Answers - See how you did!
1.) The United States has fallen to 16th place for high speed internet
penetration, behind countries like Japan, South Korea, Iceland, and Canada. As the country that invented the internet,
it's embarrassing that we've fallen so far behind our competitors. But there's a lot we can do to catch up - starting
with a comprehensive national policy that promotes affordable, high speed internet access for all Americans.
2.) All of these countries have higher median connection speeds than the United States. While the median speed in the United States is around 2 mbps, Japan's is over 30 times faster at 60 mbps. In South Korea the median speed is 45.60 mbps. Even Canada's median download speed is almost four times faster than the United States.
3.) Customers in Japan pay about $22 a month (about half of what consumers in the United States pay) for internet speeds that are more than twice as fast. The contrast is even more striking when expressed in terms of cost per 100 kbps. The top speed generally available in Japan is 51 mbps at a cost of $0.06 per 100 kbps. The top speed generally available in the U.S. is 6 mbps available at a cost of $0.72 per 100 kbps.
4.) Just 11% of U.S. households with incomes below $30,000 a year have high speed internet access in the home, compared to 62% of households with incomes over $100,000 a year. Millions of Americans - especially in rural and low-income urban areas - do not have access to high speed broadband because it does not yet pay for providers to invest in these areas.

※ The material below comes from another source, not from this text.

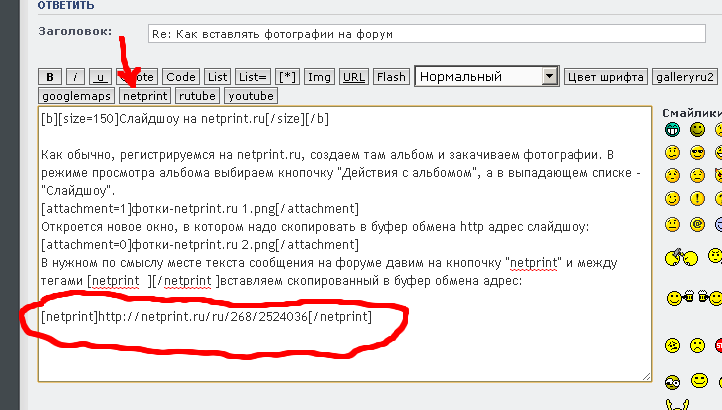Insert a Code tag
The width and height of the screenshot is (722, 410).
point(181,77)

5.) Using a connection speed of 200 kbps - the FCC's current definition of "high speed" internet - it would take over 2 hours to download a full movie. By contrast using a super fast speed available in Japan, a full movie could download in just minutes. The need for speed extends far beyond just online entertainment. Telemedicine, video conferencing, and other applications important to our health and economy require high connection speeds than are available in most of the country.